参照元:https://newsroom.heart.org/news/more-belly-weight-increases-danger-of-heart-disease-even-if-bmi-does-not-indicate-obesity?preview=cf11
– 米国心臓協会 American Heart Association.  April 22, 2021 –

米国心臓協会の新しい科学的声明が、同協会の主要学術誌であるCirculation誌に掲載されました。

本論文の執筆委員長であり、スタッドマン・テニュアトラック研究員、米国メリーランド州ベセスダにある国立衛生研究所心肺血液研究所の学内研究部門の肥満と心血管リスクの社会的決定要因研究室の主任であるTiffany M. Powell-Wiley氏は話します。

「この科学的声明は、冠動脈疾患、心不全、不整脈における肥満と肥満治療との関係について、最新の研究と情報を提供するものです。肥満は、心血管疾患や心臓病に影響を及ぼす数多くの慢性疾患の世界的な負担に大きく貢献しているため、このタイミングでの情報提供は重要です。」

肥満とその心血管疾患への影響についての理解が深まるにつれ、心血管疾患のリスクマーカーとして、内臓脂肪組織(VAT)とも呼ばれる腹部肥満が注目されています。

VATは、一般的に、ウエスト周長、(体格を考慮した)身長に対するウエスト周長の比率、またはウエスト・ヒップ比で判断され、BMIとは独立して心血管死亡を予測することが示されています。

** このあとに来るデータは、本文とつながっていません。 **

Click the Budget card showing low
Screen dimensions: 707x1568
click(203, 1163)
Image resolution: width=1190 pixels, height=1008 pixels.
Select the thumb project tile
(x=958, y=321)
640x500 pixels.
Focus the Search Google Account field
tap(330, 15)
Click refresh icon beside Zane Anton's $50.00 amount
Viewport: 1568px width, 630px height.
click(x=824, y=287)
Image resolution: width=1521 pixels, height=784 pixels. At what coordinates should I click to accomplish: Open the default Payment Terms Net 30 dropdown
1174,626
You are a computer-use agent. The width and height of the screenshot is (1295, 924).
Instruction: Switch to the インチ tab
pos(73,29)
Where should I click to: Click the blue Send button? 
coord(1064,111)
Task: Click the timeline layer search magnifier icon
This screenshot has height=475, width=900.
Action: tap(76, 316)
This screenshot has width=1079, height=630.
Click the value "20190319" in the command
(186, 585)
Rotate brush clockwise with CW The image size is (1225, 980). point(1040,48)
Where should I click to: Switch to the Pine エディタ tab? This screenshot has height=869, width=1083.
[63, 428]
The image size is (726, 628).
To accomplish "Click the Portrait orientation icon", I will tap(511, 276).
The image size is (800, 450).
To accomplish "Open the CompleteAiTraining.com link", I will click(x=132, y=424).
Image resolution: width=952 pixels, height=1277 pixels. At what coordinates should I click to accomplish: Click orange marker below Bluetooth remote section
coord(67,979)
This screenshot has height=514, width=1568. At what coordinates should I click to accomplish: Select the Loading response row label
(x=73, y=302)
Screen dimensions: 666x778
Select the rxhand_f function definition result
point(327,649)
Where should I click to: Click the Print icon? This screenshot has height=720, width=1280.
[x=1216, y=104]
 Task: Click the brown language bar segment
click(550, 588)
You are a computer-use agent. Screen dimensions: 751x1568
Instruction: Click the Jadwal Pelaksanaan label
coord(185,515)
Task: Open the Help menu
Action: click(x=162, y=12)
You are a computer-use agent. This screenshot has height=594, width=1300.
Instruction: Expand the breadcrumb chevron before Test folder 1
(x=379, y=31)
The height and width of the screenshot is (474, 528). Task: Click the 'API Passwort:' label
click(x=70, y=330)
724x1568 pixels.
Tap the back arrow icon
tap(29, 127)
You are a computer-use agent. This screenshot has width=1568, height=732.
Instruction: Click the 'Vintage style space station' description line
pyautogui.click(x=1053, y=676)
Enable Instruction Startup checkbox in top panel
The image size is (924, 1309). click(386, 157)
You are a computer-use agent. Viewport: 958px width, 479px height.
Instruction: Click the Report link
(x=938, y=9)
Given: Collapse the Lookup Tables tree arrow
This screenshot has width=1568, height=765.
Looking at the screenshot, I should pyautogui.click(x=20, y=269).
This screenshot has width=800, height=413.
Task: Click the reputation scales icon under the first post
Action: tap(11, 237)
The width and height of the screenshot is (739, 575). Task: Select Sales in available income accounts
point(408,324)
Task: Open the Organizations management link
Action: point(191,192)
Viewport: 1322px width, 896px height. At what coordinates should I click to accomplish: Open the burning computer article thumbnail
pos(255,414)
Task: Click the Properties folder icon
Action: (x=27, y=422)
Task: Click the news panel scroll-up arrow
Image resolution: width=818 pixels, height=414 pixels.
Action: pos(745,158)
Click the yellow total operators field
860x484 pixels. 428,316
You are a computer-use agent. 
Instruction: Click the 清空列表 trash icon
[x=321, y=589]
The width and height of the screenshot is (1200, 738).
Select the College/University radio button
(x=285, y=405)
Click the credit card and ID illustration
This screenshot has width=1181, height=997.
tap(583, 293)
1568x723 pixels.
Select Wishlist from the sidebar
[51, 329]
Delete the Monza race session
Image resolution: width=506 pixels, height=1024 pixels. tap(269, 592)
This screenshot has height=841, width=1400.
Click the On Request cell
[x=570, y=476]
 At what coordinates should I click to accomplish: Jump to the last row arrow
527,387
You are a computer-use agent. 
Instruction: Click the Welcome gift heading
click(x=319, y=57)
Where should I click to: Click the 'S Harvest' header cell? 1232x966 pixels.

専門家は、健康な体重の人であっても、ウエスト周囲径が大きかったり、ウエスト・ヒップ比が小さかったりすると、心疾患のリスクが高まることを意味するため、定期的な健康診断で腹部の測定とBMIの両方を評価することを推奨しています。

また、腹部肥満は、肝臓周辺の脂肪蓄積と関連しており、しばしば非アルコール性脂肪性肝疾患を引き起こし、心血管疾患のリスクを高めます。

Powell-Wiley氏は話します。

「腹部の脂肪と心血管アウトカムとの関係を調べた研究では、内臓脂肪が明らかに健康上の問題であることが確認されています。」

「腹部肥満のリスク誘発力は非常に強く、BMIに基づく肥満度が高い人でも、みぞおちや内臓周辺の脂肪組織が少ないと、心血管疾患リスクが低いことを示している可能性があります。この概念は「代謝的に健康な肥満」と呼ばれ、人種・民族や性別によっても異なるようです。」

世界では、約30億人の人々が過体重(BMI = 25〜29.9kg/m2)または肥満(BMI ?30kg/m2)の状態にあります。

肥満は、生物学的、心理学的、環境的、社会的な側面を含む多くの要因が関係する複雑な疾患であり、これらすべてがその人の肥満のリスクに寄与していると考えられます。

肥満は、冠動脈疾患や心血管疾患による死亡のリスクを高め、多くの心血管危険因子や、脂質異常症(高コレステロール)、2型糖尿病、高血圧、睡眠障害などの他の健康状態を引き起こす要因となります。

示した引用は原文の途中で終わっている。